I have one final point to make—not, I hope, a note of foreboding but a note of hope. I link it to the correct role, as I see it, of law in collective labour relations, because perhaps it is incumbent upon us to say a word about how we see the role of law in collective labour relations. It is sometimes suggested that we believe that there is no role for law in collective labour relations. A noble Lord who spoke at the Committee stage in the debate, the noble Lord, Lord Harris of High Cross—I am sorry he is not in his place today—read a quotation from Martin Seymour Lipsett which he had actually taken from a publication of mine. I would never dream of quoting my own publications in this House, but since Martin Seymour Lipsett has been quoted out of context, and since quoting him in context enables me to make the point I want to make about the correct role of law in labour relations, I want to end on this point.
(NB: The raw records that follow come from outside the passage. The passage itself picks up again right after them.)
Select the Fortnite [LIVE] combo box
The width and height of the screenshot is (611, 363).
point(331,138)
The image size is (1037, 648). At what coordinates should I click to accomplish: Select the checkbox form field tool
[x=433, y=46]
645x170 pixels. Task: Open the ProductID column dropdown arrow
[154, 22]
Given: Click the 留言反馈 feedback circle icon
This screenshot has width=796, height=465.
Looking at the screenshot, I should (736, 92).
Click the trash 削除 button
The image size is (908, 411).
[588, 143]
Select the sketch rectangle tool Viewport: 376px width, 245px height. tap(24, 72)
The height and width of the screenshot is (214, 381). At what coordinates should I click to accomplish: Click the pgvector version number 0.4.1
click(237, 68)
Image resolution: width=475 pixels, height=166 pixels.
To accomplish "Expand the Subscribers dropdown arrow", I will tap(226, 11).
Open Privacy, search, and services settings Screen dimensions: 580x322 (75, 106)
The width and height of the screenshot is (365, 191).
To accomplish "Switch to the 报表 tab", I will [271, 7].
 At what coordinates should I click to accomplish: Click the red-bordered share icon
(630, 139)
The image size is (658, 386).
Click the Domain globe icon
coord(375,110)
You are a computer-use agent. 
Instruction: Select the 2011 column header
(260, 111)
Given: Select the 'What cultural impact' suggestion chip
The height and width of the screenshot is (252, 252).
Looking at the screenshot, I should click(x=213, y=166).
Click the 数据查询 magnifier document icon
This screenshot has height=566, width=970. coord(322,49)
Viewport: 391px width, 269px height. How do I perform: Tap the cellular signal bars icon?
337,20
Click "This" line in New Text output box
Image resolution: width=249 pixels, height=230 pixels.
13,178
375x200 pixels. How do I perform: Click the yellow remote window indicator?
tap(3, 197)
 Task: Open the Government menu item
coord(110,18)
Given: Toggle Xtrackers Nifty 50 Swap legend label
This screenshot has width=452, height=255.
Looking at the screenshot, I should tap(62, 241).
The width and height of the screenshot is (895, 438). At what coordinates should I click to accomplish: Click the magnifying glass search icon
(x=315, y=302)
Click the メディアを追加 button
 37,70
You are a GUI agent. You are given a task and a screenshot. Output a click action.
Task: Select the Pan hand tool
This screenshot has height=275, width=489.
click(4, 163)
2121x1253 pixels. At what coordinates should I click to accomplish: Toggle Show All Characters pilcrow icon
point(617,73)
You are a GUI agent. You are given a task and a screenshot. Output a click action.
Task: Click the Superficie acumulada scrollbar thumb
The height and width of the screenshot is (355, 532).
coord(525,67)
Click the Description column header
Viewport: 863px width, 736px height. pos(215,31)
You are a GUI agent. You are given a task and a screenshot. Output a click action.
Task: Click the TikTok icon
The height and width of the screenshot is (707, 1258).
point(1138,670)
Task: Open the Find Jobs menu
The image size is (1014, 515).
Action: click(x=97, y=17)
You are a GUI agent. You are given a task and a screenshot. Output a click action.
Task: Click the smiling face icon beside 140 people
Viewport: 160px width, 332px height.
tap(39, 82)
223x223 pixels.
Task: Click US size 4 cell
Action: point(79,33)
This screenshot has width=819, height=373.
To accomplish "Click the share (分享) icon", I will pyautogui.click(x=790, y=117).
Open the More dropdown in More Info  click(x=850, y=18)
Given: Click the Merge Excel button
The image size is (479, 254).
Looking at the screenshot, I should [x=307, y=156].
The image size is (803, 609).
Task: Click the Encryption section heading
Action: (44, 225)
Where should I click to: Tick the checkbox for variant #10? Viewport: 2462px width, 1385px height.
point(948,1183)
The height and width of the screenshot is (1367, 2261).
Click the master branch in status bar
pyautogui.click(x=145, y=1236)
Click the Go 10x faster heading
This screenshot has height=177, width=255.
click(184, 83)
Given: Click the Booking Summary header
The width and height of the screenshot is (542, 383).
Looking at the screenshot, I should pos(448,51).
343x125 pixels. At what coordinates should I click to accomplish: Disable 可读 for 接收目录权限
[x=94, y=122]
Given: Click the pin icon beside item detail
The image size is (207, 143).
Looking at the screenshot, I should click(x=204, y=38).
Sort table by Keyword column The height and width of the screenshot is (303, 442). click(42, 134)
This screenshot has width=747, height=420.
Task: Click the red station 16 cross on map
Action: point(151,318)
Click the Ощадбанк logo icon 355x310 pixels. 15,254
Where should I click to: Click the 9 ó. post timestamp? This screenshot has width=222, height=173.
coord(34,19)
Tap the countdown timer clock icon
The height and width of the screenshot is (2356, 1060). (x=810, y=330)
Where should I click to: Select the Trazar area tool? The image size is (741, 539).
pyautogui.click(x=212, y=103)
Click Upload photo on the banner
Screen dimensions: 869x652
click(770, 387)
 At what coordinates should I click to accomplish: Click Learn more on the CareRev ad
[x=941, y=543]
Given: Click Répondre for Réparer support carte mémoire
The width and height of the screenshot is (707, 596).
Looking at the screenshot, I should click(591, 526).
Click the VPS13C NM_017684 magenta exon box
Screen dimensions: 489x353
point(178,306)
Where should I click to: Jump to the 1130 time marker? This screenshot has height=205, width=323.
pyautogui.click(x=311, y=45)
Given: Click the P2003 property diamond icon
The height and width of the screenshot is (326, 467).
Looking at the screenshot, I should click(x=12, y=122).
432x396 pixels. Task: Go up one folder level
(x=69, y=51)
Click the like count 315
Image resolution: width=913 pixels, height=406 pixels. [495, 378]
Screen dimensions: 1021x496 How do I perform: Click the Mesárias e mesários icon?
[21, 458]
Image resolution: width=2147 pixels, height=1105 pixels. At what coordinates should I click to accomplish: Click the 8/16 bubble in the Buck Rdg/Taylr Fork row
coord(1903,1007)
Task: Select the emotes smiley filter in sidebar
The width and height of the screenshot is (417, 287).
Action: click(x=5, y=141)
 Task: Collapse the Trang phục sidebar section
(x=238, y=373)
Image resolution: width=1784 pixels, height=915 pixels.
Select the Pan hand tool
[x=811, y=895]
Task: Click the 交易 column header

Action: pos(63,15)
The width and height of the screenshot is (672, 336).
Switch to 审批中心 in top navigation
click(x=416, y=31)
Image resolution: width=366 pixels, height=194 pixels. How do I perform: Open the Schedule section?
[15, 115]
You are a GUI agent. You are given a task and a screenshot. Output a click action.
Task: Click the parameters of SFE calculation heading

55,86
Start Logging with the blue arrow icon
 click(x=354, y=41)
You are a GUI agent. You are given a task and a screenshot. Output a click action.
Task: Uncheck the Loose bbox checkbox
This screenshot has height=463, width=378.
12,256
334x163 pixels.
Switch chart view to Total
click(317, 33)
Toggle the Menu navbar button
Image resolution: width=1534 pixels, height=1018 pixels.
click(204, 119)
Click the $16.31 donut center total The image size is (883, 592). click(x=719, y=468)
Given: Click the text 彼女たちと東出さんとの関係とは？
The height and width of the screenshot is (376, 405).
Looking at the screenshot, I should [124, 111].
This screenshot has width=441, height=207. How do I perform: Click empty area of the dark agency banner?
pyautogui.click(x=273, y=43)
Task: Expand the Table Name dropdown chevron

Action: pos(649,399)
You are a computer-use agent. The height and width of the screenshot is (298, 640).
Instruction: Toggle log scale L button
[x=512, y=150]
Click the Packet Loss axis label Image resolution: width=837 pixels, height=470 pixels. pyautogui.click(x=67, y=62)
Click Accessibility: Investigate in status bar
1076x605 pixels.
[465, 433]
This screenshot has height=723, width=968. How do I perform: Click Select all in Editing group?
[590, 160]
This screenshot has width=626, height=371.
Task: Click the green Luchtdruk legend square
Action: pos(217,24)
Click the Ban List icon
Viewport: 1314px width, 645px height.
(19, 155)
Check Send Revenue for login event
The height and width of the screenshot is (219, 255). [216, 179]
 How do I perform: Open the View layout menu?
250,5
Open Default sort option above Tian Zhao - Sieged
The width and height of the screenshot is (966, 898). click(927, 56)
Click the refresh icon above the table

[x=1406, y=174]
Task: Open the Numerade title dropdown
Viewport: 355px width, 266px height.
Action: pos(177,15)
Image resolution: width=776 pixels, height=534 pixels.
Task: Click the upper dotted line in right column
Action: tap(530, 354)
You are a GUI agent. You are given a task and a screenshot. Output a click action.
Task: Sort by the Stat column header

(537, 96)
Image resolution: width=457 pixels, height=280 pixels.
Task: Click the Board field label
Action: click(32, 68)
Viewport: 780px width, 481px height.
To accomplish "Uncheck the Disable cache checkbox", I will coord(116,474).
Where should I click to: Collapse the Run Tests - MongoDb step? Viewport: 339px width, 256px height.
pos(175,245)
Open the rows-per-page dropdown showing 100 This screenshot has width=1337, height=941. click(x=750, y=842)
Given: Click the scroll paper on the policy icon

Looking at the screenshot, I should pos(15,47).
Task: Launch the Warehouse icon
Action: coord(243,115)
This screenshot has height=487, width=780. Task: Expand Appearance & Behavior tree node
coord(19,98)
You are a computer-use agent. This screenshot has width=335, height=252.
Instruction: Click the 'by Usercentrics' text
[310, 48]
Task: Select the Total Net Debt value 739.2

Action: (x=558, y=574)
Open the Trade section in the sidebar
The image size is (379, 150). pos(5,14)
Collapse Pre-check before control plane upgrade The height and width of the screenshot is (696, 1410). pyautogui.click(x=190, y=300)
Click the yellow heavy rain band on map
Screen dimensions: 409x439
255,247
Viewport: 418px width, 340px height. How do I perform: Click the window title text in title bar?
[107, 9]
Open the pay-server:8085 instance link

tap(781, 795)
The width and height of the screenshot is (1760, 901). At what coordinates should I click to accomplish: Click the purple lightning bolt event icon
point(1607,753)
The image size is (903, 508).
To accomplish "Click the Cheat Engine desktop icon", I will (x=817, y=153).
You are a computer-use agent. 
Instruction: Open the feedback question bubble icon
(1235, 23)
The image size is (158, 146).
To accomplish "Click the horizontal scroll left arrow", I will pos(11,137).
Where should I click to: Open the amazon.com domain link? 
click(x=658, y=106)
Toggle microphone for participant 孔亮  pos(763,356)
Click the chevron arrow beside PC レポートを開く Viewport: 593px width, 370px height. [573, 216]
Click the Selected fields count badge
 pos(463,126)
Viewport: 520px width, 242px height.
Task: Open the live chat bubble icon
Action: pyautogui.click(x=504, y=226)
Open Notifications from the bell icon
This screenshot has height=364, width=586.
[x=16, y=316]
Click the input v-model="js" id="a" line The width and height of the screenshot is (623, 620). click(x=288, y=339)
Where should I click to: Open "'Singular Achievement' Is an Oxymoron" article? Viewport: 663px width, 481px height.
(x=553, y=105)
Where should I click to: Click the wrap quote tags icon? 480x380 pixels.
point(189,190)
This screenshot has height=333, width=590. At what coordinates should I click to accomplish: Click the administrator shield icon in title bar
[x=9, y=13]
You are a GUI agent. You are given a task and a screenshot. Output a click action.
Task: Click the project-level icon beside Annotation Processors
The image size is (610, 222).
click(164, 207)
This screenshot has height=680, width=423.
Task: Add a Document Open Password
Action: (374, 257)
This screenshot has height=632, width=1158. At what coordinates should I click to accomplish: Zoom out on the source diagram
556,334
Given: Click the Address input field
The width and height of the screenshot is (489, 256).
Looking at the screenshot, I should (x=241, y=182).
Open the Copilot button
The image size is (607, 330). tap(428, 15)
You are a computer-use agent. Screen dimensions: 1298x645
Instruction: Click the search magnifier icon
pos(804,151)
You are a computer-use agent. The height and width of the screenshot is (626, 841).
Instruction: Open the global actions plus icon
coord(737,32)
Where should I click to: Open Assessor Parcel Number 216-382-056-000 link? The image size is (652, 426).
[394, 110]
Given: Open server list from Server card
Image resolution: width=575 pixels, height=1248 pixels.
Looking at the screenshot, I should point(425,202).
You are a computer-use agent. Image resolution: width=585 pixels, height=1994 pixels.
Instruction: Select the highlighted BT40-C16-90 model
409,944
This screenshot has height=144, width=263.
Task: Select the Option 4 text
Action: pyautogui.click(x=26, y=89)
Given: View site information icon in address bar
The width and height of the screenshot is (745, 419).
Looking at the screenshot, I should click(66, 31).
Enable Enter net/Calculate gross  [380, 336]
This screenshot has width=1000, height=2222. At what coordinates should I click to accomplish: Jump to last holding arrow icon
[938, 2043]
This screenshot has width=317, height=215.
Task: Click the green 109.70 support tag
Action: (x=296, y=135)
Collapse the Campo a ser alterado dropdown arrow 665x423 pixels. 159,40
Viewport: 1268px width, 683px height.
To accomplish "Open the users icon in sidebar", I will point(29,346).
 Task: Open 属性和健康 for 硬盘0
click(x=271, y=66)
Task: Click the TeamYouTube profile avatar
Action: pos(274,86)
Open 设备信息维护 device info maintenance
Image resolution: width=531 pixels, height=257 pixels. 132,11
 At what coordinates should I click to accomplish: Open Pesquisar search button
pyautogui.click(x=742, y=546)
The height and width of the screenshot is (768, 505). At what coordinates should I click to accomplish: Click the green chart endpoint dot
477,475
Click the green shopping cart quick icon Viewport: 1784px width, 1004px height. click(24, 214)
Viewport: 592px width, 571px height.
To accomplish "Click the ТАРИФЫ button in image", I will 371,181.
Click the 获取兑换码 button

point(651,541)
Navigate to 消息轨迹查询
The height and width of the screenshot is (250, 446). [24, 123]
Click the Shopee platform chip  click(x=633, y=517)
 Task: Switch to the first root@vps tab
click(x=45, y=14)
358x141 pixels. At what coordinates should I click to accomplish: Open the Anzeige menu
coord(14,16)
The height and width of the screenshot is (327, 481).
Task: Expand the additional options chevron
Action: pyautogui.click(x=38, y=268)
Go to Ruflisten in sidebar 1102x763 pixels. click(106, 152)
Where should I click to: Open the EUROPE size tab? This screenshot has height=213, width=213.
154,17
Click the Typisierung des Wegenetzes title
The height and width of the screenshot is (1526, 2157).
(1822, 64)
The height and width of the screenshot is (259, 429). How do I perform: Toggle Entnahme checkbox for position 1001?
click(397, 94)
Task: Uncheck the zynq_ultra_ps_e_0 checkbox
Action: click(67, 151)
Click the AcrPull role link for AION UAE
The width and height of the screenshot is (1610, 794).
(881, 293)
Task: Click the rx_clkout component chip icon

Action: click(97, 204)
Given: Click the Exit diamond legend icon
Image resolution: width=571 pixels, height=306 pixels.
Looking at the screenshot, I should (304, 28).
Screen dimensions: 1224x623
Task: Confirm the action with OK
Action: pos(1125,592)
The noble Lord, Lord Harris of High Cross, quoted from Martin Seymour Lipsett in the following way. He said: The significance of law does not necessarily lie in the extent to which it is obeyed. One of its major functions is to set a moral code or standard which society considers proper but whole parts can be violated within certain limits … People may engage in illegal or immoral actions, but the fact that they know these actions are illegal reduces the extent to which they occur, even if violators are rarely prosecuted. That was quoted against the position that I had adopted in relation to the closed shop. But I do not think it goes against what we have said and I do not wish to unsay what it says. No one says that you can pass only laws which will be universally obeyed. Laws are there as standards; of coures they are. But Seymour Lipsett also went on to say, in a passage which Lord Harris of High Cross did not quote: It is important to recognise, therefore, that the function of labour legislation may not be as much to create viable laws that can be used ' against' unions, as to set moral standards in an area of institutional behaviour that previousy was outside the realm of explicit moral standards". After a criticism of the American right-to-work laws, which in many ways resemble both the Industrial Relations Act and this Bill so far as closed shops are concerned, Seymour Lipsett said this: If it is to succeed, legislation of this sort ought to encourage self-regulation by unions themselves, and ought not to be obviously intended to impair the collective bargaining strength of the unions '. It should also be concerned with the more moderate task of laying down certain minimum pre-conditions' within which the unions can work". That would be my attitude and our attitude towards labour legislation, and it is, in finality, because we submit that this Government still do not realise that this Bill violates these principles that we believe that it will come to the same end as its unholy mother the 1971 Industrial Relations Act. Therefore it will have to be, as it will he, repealed by a future Labour Government in the same way as the 1971 Act was repealed. In the meantime interested parties will need to discuss what is to take the place of this Bill, based on a realistic appraisal of mutual needs and interests and not on impractical and mean attempts to return to the law as it was thought to be in 1905.